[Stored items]

=== Section Start ===

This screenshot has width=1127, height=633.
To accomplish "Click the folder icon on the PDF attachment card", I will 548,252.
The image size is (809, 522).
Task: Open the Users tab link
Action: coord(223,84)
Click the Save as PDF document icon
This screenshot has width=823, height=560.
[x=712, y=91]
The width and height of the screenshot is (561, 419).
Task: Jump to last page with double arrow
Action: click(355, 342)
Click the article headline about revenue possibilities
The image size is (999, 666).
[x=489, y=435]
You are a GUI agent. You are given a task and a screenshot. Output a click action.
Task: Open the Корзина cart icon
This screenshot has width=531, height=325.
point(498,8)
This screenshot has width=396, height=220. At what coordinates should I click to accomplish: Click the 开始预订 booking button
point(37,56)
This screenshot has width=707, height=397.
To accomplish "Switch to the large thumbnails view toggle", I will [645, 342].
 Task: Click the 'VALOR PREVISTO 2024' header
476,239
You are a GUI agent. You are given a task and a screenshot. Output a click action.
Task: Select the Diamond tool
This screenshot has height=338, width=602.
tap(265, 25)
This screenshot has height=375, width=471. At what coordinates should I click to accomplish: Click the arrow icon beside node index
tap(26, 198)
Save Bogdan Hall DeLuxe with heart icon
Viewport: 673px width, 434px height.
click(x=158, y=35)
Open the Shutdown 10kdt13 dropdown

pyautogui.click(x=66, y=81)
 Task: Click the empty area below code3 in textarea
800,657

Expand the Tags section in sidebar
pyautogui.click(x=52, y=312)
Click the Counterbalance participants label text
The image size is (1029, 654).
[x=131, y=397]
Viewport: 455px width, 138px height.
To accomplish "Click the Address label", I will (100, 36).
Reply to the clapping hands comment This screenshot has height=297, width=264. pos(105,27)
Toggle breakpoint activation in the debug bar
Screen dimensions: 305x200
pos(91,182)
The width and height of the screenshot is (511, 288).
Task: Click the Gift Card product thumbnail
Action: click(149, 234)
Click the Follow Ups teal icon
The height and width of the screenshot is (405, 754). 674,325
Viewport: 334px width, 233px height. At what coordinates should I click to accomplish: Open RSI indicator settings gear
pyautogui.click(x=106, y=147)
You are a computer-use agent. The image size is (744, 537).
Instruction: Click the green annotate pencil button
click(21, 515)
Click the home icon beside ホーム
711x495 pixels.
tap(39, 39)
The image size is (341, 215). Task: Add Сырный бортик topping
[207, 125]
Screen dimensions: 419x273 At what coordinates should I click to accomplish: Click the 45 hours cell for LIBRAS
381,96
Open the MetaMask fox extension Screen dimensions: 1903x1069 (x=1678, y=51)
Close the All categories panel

=== Section End ===

YOUR GOAL: Which of the lines in the data hold the string "label"? Report each of them by copying it.

TASK OUTPUT:
Click the Counterbalance participants label text
To accomplish "Click the Address label", I will (100, 36).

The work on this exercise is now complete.